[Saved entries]
----------

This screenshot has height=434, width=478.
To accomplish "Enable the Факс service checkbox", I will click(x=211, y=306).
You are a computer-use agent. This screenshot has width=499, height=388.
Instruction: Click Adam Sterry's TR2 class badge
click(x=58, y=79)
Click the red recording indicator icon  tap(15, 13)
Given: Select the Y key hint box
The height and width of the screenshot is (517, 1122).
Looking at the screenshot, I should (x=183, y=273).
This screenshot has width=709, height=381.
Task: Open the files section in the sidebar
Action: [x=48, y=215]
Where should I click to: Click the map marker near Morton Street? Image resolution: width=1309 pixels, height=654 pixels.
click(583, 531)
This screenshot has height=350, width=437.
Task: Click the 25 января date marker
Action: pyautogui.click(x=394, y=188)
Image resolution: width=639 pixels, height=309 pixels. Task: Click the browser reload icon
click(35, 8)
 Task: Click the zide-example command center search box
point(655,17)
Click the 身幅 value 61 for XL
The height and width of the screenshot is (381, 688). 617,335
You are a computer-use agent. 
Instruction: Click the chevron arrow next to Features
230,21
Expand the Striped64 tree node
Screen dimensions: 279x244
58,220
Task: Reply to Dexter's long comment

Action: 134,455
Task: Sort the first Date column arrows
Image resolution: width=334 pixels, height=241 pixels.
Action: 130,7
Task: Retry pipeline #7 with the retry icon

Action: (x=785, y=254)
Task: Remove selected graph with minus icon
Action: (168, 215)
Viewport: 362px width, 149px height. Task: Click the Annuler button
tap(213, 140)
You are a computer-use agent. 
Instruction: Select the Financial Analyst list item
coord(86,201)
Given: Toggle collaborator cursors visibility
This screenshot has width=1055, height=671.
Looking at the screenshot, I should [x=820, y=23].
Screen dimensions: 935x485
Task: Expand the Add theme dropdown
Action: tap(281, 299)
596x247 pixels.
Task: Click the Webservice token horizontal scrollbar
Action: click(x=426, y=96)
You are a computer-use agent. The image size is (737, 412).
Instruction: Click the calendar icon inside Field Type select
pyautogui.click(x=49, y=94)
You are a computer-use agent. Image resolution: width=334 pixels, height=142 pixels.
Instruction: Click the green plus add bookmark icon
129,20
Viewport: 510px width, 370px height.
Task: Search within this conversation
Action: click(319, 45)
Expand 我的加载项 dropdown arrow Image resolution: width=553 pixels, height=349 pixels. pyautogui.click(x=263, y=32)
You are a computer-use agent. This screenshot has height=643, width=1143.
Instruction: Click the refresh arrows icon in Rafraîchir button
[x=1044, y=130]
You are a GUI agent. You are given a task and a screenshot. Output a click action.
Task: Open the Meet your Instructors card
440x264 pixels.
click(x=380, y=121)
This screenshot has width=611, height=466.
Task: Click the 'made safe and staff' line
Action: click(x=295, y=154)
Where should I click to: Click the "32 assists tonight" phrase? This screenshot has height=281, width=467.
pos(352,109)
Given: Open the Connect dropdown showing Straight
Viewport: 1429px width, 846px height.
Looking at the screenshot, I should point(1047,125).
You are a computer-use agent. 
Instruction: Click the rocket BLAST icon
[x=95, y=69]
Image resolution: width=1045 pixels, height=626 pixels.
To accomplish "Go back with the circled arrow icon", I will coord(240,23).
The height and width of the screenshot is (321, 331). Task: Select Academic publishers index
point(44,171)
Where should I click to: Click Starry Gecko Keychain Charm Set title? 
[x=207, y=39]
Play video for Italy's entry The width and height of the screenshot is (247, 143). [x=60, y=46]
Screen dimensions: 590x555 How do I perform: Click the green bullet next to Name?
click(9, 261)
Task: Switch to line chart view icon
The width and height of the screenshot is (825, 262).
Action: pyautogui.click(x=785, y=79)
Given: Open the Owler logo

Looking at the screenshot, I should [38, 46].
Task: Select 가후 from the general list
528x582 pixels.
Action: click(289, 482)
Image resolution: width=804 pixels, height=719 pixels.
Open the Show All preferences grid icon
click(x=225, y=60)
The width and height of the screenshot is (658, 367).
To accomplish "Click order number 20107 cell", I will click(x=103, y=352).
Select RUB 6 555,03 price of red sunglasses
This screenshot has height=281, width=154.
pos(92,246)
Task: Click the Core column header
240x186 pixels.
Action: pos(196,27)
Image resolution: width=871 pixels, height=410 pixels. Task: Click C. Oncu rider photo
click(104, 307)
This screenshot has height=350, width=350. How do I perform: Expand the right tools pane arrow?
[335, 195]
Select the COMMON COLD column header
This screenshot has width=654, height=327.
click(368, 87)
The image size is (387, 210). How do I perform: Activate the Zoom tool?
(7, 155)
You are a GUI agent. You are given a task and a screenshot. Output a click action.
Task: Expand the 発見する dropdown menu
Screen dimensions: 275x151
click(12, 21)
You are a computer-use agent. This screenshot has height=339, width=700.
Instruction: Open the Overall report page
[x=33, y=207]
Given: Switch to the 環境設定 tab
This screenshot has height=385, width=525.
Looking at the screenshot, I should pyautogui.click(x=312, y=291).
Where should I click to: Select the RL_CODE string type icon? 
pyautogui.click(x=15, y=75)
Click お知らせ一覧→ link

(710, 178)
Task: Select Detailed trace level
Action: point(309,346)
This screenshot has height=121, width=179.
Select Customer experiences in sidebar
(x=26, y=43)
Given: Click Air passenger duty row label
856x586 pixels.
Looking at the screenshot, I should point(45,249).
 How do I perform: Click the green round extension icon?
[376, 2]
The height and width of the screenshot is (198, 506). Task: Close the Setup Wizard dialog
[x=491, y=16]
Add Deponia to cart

----------

### Work to be completed:
Retype each of the records, word for word, with nothing added or dropped.

### Task solution:
This screenshot has height=434, width=478.
To accomplish "Enable the Факс service checkbox", I will click(x=211, y=306).
You are a computer-use agent. This screenshot has width=499, height=388.
Instruction: Click Adam Sterry's TR2 class badge
click(x=58, y=79)
Click the red recording indicator icon  tap(15, 13)
Given: Select the Y key hint box
The height and width of the screenshot is (517, 1122).
Looking at the screenshot, I should (x=183, y=273).
This screenshot has width=709, height=381.
Task: Open the files section in the sidebar
Action: [x=48, y=215]
Where should I click to: Click the map marker near Morton Street? Image resolution: width=1309 pixels, height=654 pixels.
click(583, 531)
This screenshot has height=350, width=437.
Task: Click the 25 января date marker
Action: pyautogui.click(x=394, y=188)
Image resolution: width=639 pixels, height=309 pixels. Task: Click the browser reload icon
click(35, 8)
 Task: Click the zide-example command center search box
point(655,17)
Click the 身幅 value 61 for XL
The height and width of the screenshot is (381, 688). 617,335
You are a computer-use agent. 
Instruction: Click the chevron arrow next to Features
230,21
Expand the Striped64 tree node
Screen dimensions: 279x244
58,220
Task: Reply to Dexter's long comment

Action: 134,455
Task: Sort the first Date column arrows
Image resolution: width=334 pixels, height=241 pixels.
Action: 130,7
Task: Retry pipeline #7 with the retry icon

Action: (x=785, y=254)
Task: Remove selected graph with minus icon
Action: (168, 215)
Viewport: 362px width, 149px height. Task: Click the Annuler button
tap(213, 140)
You are a computer-use agent. 
Instruction: Select the Financial Analyst list item
coord(86,201)
Given: Toggle collaborator cursors visibility
This screenshot has width=1055, height=671.
Looking at the screenshot, I should [x=820, y=23].
Screen dimensions: 935x485
Task: Expand the Add theme dropdown
Action: tap(281, 299)
596x247 pixels.
Task: Click the Webservice token horizontal scrollbar
Action: click(x=426, y=96)
You are a computer-use agent. The image size is (737, 412).
Instruction: Click the calendar icon inside Field Type select
pyautogui.click(x=49, y=94)
You are a computer-use agent. Image resolution: width=334 pixels, height=142 pixels.
Instruction: Click the green plus add bookmark icon
129,20
Viewport: 510px width, 370px height.
Task: Search within this conversation
Action: click(319, 45)
Expand 我的加载项 dropdown arrow Image resolution: width=553 pixels, height=349 pixels. pyautogui.click(x=263, y=32)
You are a computer-use agent. This screenshot has height=643, width=1143.
Instruction: Click the refresh arrows icon in Rafraîchir button
[x=1044, y=130]
You are a GUI agent. You are given a task and a screenshot. Output a click action.
Task: Open the Meet your Instructors card
440x264 pixels.
click(x=380, y=121)
This screenshot has width=611, height=466.
Task: Click the 'made safe and staff' line
Action: click(x=295, y=154)
Where should I click to: Click the "32 assists tonight" phrase? This screenshot has height=281, width=467.
pos(352,109)
Given: Open the Connect dropdown showing Straight
Viewport: 1429px width, 846px height.
Looking at the screenshot, I should point(1047,125).
You are a computer-use agent. 
Instruction: Click the rocket BLAST icon
[x=95, y=69]
Image resolution: width=1045 pixels, height=626 pixels.
To accomplish "Go back with the circled arrow icon", I will coord(240,23).
The height and width of the screenshot is (321, 331). Task: Select Academic publishers index
point(44,171)
Where should I click to: Click Starry Gecko Keychain Charm Set title? 
[x=207, y=39]
Play video for Italy's entry The width and height of the screenshot is (247, 143). [x=60, y=46]
Screen dimensions: 590x555 How do I perform: Click the green bullet next to Name?
click(9, 261)
Task: Switch to line chart view icon
The width and height of the screenshot is (825, 262).
Action: pyautogui.click(x=785, y=79)
Given: Open the Owler logo

Looking at the screenshot, I should [38, 46].
Task: Select 가후 from the general list
528x582 pixels.
Action: click(289, 482)
Image resolution: width=804 pixels, height=719 pixels.
Open the Show All preferences grid icon
click(x=225, y=60)
The width and height of the screenshot is (658, 367).
To accomplish "Click order number 20107 cell", I will click(x=103, y=352).
Select RUB 6 555,03 price of red sunglasses
This screenshot has height=281, width=154.
pos(92,246)
Task: Click the Core column header
240x186 pixels.
Action: pos(196,27)
Image resolution: width=871 pixels, height=410 pixels. Task: Click C. Oncu rider photo
click(104, 307)
This screenshot has height=350, width=350. How do I perform: Expand the right tools pane arrow?
[335, 195]
Select the COMMON COLD column header
This screenshot has width=654, height=327.
click(368, 87)
The image size is (387, 210). How do I perform: Activate the Zoom tool?
(7, 155)
You are a GUI agent. You are given a task and a screenshot. Output a click action.
Task: Expand the 発見する dropdown menu
Screen dimensions: 275x151
click(12, 21)
You are a computer-use agent. This screenshot has height=339, width=700.
Instruction: Open the Overall report page
[x=33, y=207]
Given: Switch to the 環境設定 tab
This screenshot has height=385, width=525.
Looking at the screenshot, I should pyautogui.click(x=312, y=291).
Where should I click to: Select the RL_CODE string type icon? 
pyautogui.click(x=15, y=75)
Click お知らせ一覧→ link

(710, 178)
Task: Select Detailed trace level
Action: point(309,346)
This screenshot has height=121, width=179.
Select Customer experiences in sidebar
(x=26, y=43)
Given: Click Air passenger duty row label
856x586 pixels.
Looking at the screenshot, I should point(45,249).
 How do I perform: Click the green round extension icon?
[376, 2]
The height and width of the screenshot is (198, 506). Task: Close the Setup Wizard dialog
[x=491, y=16]
Add Deponia to cart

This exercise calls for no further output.